Glomerular hematuria may represent an immune-mediated injury to the glomerular capillary wall, but it can also be present in noninflammatory glomerulopathies.1

The type of dysmorphic RBCs (crenated or misshapen cells, acanthocytes) may be of diagnostic importance.

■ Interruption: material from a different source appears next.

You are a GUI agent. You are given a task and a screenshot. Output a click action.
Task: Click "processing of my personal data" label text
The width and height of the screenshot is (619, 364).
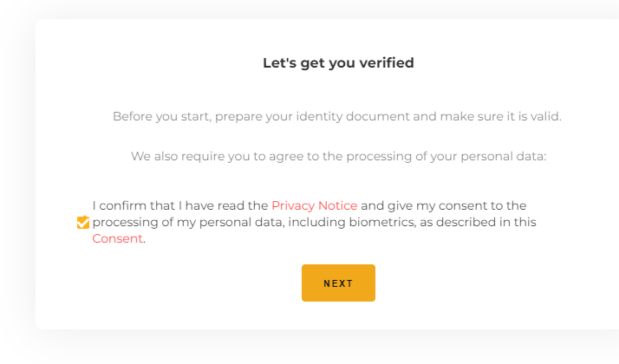pos(188,222)
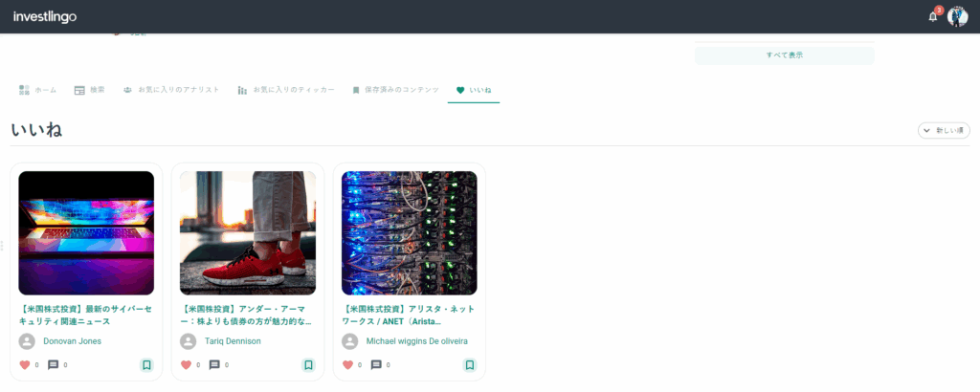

In particular, dysmorphic red cells alone may be predictive of only renal bleeding, while acanthocytes (ring-shaped RBCs with vesicle-shaped protrusions best seen on phase-contrast microscopy) appear to be most predictive of glomerular disease.2 For example, in 1 study,3 the presence of acanthocytes comprising at least 5% of excreted RBCs had a sensitivity of 52% for glomerular disease and a specificity of 98%.3

Figure 1. A red blood cell (red arrow) is seen crossing the basement membrane (blue arrow) and losing its shape, one of the mechanisms proposed for acanthocyte formation; the yellow arrow points to the urinary space (Masson trichrome stain, × 1,000).
How erythrocytes become dysmorphic is not entirely known.4 In vitro, changes in osmolality or pH do not produce dysmorphism, but it can occur along the different tubular segments.5,6 In addition, RBCs can lose their shape when crossing the glomerular basement membrane (Figure 1) and during passage along the tubular system.4

Examination of urinary sediment shows typical dysmorphic hematuria with acanthocytes (× 400).
Figure 2. Examination of urinary sediment shows typical dysmorphic hematuria with acanthocytes (× 400).
Dysmorphic urinary RBCs have been regarded as an indicator of glomerular pathology,7 and dysmorphic RBCs in urinary sediment (Figure 2) are also considered to represent renal pathology. On electron microscopy, the glomerular basement membrane is usually 300 to 400 nm wide, whereas the diameter of the red blood cell is 7 µm. The change in RBC shape is manifested as blebs, budding, and segmental loss of membrane, resulting in marked variability in shape and in a reduction in mean cell size. These changes may be due to mechanical trauma as the cells pass through rents in the glomerular basement membrane and to osmotic trauma as cells flow through the nephron.8

References
  1. Collar JE, Ladva S, Cairns TD, Cattell V. Red cell traverse through thin glomerular basement membranes. Kidney Int 2001; 59:2069–2072.
  2. Fogazzi GB, Ponticelli C, Ritz E. The Urinary Sediment: An Integrated View. 2nd ed. Oxford: Oxford University Press; 1999:30.
  3. Köhler H, Wandel E, Brunck B. Acanthocyturia—a characteristic marker for glomerular bleeding. Kidney Int 1991; 40:115–120.
  4. Fogazzi GB. The Urinary Sediment: An Integrated View. 3rd ed. France: Elsevier; 2010.
  5. Briner VA, Reinhart WH. In vitro production of ‘glomerular red cells’: role of pH and osmolality. Nephron 1990; 56:13–18.
  6. Schramek P, Moritsch A, Haschkowitz H, Binder BR, Maier M. In vitro generation of dysmorphic erythrocytes. Kidney Int 1989; 36:72–77.
  7. Pollock C, Liu PL, Györy AZ, et al. Dysmorphism of urinary red blood cells—value in diagnosis. Kidney Int 1989; 36:1045–1049.
  8. Shichiri M, Hosoda K, Nishio Y, et al. Red-cell-volume distribution curves in diagnosis of glomerular and non-glomerular haematuria. Lancet 1988; 1:908–911.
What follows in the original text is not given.